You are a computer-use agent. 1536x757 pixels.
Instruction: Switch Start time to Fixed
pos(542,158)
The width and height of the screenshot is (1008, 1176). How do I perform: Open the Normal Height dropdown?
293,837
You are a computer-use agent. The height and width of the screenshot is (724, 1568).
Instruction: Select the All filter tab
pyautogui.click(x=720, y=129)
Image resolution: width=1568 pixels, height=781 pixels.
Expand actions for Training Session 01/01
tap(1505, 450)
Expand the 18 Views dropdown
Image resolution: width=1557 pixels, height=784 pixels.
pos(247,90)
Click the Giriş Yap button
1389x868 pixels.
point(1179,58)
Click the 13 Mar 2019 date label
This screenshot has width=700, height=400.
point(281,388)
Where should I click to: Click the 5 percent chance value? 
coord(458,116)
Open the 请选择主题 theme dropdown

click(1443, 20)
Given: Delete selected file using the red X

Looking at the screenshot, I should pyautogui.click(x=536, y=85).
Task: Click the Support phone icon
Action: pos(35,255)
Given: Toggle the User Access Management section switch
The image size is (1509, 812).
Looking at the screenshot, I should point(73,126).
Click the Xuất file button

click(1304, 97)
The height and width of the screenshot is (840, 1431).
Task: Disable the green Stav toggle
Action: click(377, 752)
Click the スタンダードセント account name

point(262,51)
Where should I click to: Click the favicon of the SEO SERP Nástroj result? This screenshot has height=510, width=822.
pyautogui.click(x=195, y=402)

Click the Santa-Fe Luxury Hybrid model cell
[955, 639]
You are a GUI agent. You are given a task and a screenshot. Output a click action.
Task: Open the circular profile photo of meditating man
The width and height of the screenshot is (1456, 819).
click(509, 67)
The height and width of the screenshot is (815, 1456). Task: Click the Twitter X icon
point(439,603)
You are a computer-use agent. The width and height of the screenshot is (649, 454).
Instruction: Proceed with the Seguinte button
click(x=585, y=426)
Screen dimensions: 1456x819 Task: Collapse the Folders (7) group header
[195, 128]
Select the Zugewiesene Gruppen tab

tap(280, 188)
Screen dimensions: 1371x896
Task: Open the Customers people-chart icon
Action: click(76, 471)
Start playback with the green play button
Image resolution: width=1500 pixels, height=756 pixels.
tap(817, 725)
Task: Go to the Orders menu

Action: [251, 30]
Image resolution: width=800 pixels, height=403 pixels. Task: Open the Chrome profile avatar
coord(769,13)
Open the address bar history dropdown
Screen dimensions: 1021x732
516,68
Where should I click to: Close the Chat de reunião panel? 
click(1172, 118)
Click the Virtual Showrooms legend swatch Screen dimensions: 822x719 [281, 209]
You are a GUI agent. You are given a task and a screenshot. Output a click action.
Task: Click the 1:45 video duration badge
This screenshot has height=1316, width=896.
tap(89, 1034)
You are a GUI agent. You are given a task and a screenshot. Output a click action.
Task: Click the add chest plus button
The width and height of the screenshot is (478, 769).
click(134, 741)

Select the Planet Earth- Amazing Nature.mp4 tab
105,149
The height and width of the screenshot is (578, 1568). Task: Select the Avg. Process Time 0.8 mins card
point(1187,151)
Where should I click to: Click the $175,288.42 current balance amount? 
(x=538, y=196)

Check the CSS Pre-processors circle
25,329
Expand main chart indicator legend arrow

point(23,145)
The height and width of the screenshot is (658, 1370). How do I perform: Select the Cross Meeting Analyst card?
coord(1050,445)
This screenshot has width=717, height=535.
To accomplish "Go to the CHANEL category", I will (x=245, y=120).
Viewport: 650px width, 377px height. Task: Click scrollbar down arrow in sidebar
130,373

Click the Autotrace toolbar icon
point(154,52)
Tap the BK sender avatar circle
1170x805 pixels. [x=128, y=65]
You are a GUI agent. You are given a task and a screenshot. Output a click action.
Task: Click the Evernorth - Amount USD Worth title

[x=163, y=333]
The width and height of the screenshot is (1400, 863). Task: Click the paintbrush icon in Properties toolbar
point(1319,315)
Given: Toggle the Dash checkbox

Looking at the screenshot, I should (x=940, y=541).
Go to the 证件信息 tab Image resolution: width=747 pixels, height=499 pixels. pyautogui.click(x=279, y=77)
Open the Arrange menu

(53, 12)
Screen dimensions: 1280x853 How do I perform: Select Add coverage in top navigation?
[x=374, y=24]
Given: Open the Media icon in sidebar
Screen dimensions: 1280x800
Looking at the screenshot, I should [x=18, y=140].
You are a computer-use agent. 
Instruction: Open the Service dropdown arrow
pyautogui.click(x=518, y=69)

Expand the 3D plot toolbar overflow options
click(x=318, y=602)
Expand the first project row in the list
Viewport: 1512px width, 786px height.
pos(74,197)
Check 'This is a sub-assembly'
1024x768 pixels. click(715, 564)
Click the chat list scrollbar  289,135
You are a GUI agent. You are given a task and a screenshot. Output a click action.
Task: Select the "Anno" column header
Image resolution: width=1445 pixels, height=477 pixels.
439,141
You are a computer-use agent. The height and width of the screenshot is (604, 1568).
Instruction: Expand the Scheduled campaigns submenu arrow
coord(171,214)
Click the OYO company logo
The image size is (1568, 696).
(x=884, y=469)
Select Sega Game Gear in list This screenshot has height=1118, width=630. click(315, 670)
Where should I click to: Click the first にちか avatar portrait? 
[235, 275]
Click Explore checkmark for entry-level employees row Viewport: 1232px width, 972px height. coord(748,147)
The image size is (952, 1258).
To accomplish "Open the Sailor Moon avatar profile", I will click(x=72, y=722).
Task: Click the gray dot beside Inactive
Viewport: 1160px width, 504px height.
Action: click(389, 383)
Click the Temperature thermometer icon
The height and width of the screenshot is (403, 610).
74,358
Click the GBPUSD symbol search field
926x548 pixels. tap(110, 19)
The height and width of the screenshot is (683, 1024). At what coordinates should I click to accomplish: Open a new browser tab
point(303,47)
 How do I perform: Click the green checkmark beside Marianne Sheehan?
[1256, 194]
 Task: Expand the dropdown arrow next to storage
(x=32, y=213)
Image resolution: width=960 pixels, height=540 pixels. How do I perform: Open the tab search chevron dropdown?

====================

* [Required task]: Rewrite the listing starting at the line that has "The height and width of the screenshot is (658, 1370)." and stopping after the line that has "will click(x=72, y=722).", changing "toolbar" to "menu bar" and leaving everything else the same.

* [Problem solution]:
The height and width of the screenshot is (658, 1370). How do I perform: Select the Cross Meeting Analyst card?
coord(1050,445)
This screenshot has width=717, height=535.
To accomplish "Go to the CHANEL category", I will (x=245, y=120).
Viewport: 650px width, 377px height. Task: Click scrollbar down arrow in sidebar
130,373

Click the Autotrace menu bar icon
point(154,52)
Tap the BK sender avatar circle
1170x805 pixels. [x=128, y=65]
You are a GUI agent. You are given a task and a screenshot. Output a click action.
Task: Click the Evernorth - Amount USD Worth title

[x=163, y=333]
The width and height of the screenshot is (1400, 863). Task: Click the paintbrush icon in Properties menu bar
point(1319,315)
Given: Toggle the Dash checkbox

Looking at the screenshot, I should (x=940, y=541).
Go to the 证件信息 tab Image resolution: width=747 pixels, height=499 pixels. pyautogui.click(x=279, y=77)
Open the Arrange menu

(53, 12)
Screen dimensions: 1280x853 How do I perform: Select Add coverage in top navigation?
[x=374, y=24]
Given: Open the Media icon in sidebar
Screen dimensions: 1280x800
Looking at the screenshot, I should [x=18, y=140].
You are a computer-use agent. 
Instruction: Open the Service dropdown arrow
pyautogui.click(x=518, y=69)

Expand the 3D plot menu bar overflow options
click(x=318, y=602)
Expand the first project row in the list
Viewport: 1512px width, 786px height.
pos(74,197)
Check 'This is a sub-assembly'
1024x768 pixels. click(715, 564)
Click the chat list scrollbar  289,135
You are a GUI agent. You are given a task and a screenshot. Output a click action.
Task: Select the "Anno" column header
Image resolution: width=1445 pixels, height=477 pixels.
439,141
You are a computer-use agent. The height and width of the screenshot is (604, 1568).
Instruction: Expand the Scheduled campaigns submenu arrow
coord(171,214)
Click the OYO company logo
The image size is (1568, 696).
(x=884, y=469)
Select Sega Game Gear in list This screenshot has height=1118, width=630. click(315, 670)
Where should I click to: Click the first にちか avatar portrait? 
[235, 275]
Click Explore checkmark for entry-level employees row Viewport: 1232px width, 972px height. coord(748,147)
The image size is (952, 1258).
To accomplish "Open the Sailor Moon avatar profile", I will click(x=72, y=722).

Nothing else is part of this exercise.